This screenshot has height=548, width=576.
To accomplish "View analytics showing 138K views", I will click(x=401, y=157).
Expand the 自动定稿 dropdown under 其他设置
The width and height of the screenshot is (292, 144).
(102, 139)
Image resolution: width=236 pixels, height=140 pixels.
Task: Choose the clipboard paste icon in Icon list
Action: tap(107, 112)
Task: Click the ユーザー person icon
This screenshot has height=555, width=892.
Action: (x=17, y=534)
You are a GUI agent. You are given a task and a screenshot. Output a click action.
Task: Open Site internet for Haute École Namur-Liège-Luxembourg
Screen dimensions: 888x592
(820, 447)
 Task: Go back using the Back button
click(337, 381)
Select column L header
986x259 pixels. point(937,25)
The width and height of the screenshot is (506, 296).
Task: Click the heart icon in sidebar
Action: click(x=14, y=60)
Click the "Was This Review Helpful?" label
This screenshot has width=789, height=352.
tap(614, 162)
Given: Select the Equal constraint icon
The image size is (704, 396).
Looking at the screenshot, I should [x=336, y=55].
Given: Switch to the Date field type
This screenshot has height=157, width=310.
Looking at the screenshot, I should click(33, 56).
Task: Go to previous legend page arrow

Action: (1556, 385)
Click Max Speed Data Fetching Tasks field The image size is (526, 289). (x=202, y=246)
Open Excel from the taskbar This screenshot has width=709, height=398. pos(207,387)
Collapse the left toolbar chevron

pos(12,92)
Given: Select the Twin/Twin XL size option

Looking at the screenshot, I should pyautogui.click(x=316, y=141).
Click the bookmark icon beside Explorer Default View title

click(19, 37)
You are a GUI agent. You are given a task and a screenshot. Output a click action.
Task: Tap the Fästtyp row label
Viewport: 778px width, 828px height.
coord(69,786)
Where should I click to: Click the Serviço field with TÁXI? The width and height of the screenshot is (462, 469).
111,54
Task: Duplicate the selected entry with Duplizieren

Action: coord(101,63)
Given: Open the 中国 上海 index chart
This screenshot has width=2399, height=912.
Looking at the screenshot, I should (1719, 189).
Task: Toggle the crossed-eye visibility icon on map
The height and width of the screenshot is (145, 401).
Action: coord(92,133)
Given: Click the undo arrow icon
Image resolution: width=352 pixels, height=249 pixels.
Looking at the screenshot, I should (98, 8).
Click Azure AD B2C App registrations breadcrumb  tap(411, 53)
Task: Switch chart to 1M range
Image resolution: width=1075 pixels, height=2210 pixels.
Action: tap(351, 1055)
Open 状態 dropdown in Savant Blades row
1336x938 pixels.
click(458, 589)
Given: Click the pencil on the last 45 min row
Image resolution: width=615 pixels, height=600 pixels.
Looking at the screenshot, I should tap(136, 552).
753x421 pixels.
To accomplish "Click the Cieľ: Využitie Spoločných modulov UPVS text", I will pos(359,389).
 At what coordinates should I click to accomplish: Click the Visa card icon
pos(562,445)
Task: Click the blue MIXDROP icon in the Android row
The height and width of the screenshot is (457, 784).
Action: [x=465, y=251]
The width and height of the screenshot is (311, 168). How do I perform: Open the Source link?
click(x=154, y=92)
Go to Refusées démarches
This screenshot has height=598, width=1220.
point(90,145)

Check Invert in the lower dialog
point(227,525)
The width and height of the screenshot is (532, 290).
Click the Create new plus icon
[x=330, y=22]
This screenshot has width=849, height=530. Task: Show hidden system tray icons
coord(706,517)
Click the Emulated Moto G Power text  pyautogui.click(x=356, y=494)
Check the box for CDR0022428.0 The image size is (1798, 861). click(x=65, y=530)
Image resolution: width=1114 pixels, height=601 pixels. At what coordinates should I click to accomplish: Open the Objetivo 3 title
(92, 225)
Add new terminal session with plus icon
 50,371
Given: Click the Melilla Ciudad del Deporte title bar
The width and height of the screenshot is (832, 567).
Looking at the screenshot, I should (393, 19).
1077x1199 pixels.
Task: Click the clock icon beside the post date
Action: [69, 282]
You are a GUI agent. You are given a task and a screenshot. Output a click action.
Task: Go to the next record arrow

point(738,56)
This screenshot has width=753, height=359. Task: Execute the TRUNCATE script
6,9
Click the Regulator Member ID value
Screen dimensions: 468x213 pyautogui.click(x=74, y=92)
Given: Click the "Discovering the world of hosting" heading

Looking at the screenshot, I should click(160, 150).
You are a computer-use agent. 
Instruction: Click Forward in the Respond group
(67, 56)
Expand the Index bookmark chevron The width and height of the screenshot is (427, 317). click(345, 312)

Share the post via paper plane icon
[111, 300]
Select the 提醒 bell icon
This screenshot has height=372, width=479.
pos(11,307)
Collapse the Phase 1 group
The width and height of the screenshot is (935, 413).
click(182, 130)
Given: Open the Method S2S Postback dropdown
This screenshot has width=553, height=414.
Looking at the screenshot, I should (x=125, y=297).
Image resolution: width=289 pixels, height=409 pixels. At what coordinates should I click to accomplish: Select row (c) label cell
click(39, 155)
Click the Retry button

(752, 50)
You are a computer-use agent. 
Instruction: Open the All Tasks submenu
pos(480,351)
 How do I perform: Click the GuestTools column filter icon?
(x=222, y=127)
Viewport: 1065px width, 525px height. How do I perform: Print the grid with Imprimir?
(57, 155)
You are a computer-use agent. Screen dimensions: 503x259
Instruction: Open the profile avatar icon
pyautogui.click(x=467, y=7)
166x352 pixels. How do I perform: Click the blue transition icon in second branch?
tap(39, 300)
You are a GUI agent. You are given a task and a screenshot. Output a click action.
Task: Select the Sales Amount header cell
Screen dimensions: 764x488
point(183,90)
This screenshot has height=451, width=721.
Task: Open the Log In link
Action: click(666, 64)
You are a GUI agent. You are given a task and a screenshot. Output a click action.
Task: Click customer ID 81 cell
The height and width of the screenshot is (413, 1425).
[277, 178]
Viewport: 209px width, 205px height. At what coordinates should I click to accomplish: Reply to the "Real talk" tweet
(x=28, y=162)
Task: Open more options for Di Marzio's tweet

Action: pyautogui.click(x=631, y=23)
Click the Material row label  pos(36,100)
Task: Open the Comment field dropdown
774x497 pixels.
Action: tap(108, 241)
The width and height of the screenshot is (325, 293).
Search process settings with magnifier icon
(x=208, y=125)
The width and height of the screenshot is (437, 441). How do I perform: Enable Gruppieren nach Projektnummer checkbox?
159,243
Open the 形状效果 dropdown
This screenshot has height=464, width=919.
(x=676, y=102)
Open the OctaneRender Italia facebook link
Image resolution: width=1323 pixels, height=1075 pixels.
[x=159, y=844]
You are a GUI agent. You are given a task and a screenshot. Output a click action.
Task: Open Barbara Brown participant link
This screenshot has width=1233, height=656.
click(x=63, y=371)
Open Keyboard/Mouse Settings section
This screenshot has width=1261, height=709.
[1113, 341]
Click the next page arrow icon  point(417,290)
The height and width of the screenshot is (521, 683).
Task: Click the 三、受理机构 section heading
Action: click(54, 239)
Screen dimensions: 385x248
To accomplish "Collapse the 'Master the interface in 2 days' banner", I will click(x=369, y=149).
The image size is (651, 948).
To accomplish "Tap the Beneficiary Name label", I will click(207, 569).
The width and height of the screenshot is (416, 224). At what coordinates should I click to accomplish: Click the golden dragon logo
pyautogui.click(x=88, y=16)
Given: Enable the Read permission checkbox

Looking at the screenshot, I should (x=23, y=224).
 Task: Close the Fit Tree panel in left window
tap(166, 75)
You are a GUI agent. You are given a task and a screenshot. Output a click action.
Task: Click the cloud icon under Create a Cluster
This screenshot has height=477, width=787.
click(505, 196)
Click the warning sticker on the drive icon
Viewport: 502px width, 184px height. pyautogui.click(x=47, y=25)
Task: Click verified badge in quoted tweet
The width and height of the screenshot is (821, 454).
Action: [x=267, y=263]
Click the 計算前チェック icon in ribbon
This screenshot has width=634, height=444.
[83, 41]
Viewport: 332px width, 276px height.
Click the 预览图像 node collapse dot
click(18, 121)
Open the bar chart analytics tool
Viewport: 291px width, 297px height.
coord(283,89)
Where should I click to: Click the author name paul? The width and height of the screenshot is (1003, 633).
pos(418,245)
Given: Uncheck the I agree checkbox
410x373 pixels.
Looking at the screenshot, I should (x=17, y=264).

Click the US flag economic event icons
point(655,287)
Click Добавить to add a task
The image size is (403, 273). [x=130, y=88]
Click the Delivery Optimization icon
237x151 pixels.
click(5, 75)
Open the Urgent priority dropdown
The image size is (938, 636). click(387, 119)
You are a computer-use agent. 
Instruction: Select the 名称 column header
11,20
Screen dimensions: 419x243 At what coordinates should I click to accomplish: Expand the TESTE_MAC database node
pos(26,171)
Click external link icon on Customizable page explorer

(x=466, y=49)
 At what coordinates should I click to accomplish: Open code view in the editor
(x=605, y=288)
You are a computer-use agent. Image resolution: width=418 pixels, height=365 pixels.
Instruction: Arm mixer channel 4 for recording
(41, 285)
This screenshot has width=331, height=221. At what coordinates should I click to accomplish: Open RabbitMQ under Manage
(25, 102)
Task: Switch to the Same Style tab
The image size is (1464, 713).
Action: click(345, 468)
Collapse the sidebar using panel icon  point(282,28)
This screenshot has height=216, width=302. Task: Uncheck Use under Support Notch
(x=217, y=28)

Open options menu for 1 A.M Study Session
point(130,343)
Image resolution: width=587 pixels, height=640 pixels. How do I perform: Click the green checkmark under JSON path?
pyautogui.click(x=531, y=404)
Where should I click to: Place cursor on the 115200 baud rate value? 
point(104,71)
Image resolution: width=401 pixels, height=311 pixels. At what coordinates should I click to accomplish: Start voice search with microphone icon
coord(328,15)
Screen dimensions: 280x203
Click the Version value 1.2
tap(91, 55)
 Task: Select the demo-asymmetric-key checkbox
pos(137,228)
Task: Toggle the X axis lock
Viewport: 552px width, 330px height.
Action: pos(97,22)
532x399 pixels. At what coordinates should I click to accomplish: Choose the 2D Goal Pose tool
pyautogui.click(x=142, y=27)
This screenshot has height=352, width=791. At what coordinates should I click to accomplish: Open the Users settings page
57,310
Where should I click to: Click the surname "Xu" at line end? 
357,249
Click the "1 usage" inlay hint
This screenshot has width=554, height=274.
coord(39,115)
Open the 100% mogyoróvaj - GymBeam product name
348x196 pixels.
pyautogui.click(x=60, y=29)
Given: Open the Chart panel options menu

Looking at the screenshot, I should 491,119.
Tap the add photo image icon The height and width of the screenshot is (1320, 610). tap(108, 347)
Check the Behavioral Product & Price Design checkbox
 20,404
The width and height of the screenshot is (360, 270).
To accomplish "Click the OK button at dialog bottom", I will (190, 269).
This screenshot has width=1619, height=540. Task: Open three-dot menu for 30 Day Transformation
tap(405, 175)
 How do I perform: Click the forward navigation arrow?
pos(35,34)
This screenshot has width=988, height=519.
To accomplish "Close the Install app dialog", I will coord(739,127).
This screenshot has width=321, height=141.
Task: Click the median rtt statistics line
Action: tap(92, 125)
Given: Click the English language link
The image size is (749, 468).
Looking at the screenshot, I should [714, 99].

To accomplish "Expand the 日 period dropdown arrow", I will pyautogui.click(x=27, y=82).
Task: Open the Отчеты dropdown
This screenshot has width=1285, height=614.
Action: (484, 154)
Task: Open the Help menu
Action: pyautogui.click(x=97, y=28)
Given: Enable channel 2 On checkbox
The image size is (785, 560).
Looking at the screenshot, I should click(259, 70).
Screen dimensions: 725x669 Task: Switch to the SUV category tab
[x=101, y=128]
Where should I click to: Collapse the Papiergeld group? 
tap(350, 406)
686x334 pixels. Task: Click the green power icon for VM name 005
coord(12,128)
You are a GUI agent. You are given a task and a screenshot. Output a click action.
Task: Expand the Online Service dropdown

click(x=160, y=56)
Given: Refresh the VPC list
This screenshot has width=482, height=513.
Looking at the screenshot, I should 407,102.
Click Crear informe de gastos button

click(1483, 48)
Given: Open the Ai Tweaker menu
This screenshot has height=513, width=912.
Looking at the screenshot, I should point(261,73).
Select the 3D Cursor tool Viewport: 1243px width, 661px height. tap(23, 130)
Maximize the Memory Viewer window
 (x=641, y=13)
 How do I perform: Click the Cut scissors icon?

——

▶ [What the task requires]: Determine the number of lines in the records that contain the word "text", and provide that number alone.

▶ [Result]: 2